As far as I am aware, no current AI system, LLM-based or otherwise, is anywhere near capable enough to act autonomously in sufficiently general real-world contexts, such that it actually poses any kind of threat to humans on its own (even evaluating frontier models for this possibility requires giving them a lot of help). That is where the extinction-level danger lies. It is (mostly) not about human misuse of AI systems, whether that misuse is intentional or adversarial (i.e. a human is deliberately trying to use the AI system to cause harm) or unintentional (i.e. the model is poorly trained or the system is buggy, resulting in harm that neither the user nor the AI system itself intended or wanted.)
I think there’s also a technical misunderstanding implied by this paragraph, of how the base model training process works and what the purpose of high-quality vs. diverse training material is. In particular, the primary purpose of removing “objectionable content” (and / or low-quality internet text) from the base model training process is to make the training process more efficient, and seems unlikely to accomplish anything alignment-relevant.
The reason is that the purpose of the base model training process is to build up a model which is capable of predicting the next token in a sequence of tokens which appears in the world somewhere, in full generality. A model which is actually human-level or smarter would (by definition) be capable of predicting, generating, and comprehending objectionable content, even if it had never seen such content during the training process. (See Is GPT-N bounded by human capabilities? No. for more.)
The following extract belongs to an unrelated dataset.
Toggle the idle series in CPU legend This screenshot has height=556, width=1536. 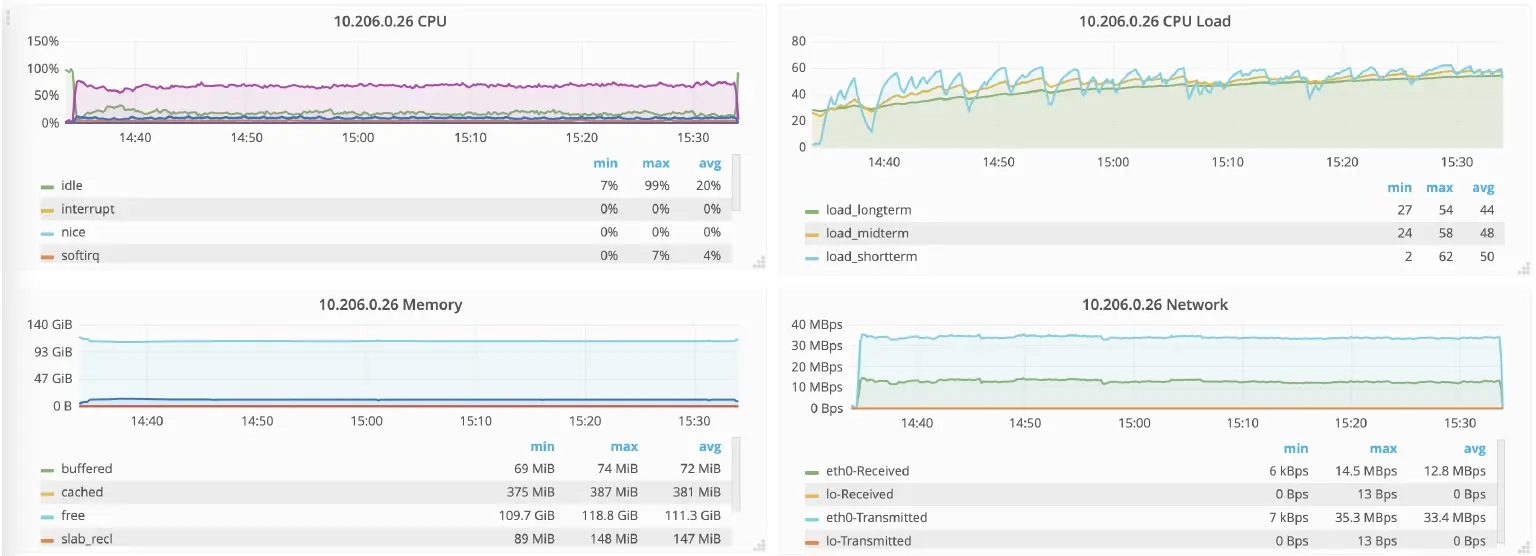coord(72,186)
Using synthetic training data for the RLHF process is maybe more promising, but it depends on the degree to which RLHF works by imbuing the underlying model with the right values, vs. simply chiseling away all the bits of model that were capable of imagining and comprehending novel, unseen-in-training ideas in the first place (including objectionable ones, or ones we’d simply prefer the model not think about). Perhaps RLHF works more like the former mechanism, and as a result RLHF (or RLAIF) will “just work” as an alignment strategy, even as models scale to human-level and beyond.
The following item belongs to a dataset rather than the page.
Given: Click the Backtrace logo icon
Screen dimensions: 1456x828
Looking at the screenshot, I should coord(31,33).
Note that it is possible to gather evidence on this question as it applies to current systems, though I would caution against extrapolating such evidence very far. For example, are there any capabilities that a base model has before RLHF, which are not deliberately trained against during RHLF (e.g. generating objectionable content), which the final model is incapable of doing?
If, say, the RLHF process trains the model to refuse to generate sexually explicit content, and as a side effect, the RLHF’d model now does worse on answering questions about anatomy compared to the base model, that would be evidence that the RLHF process simply chiseled away the model’s ability to comprehend important parts of the universe entirely, rather than imbuing it with a value against answering certain kinds of questions as intended.
I don’t actually know how this particular experimental result would turn out, but either way, I wouldn’t expect any trends or rules that apply to current AI systems to continue applying as those systems scale to human-level intelligence or above.
For my own part, I would like to see a pause on all kinds of AI capabilities research and hardware progress, at least until AI researchers are less confused about a lot of topics like this. As for how realistic that proposal is, whether it likely constitutes a rather permanent pause, or what the consequences of trying and failing to implement such a pause would be, I make no comment, other than to say that sometimes the universe presents you with an unfair, impossible problem.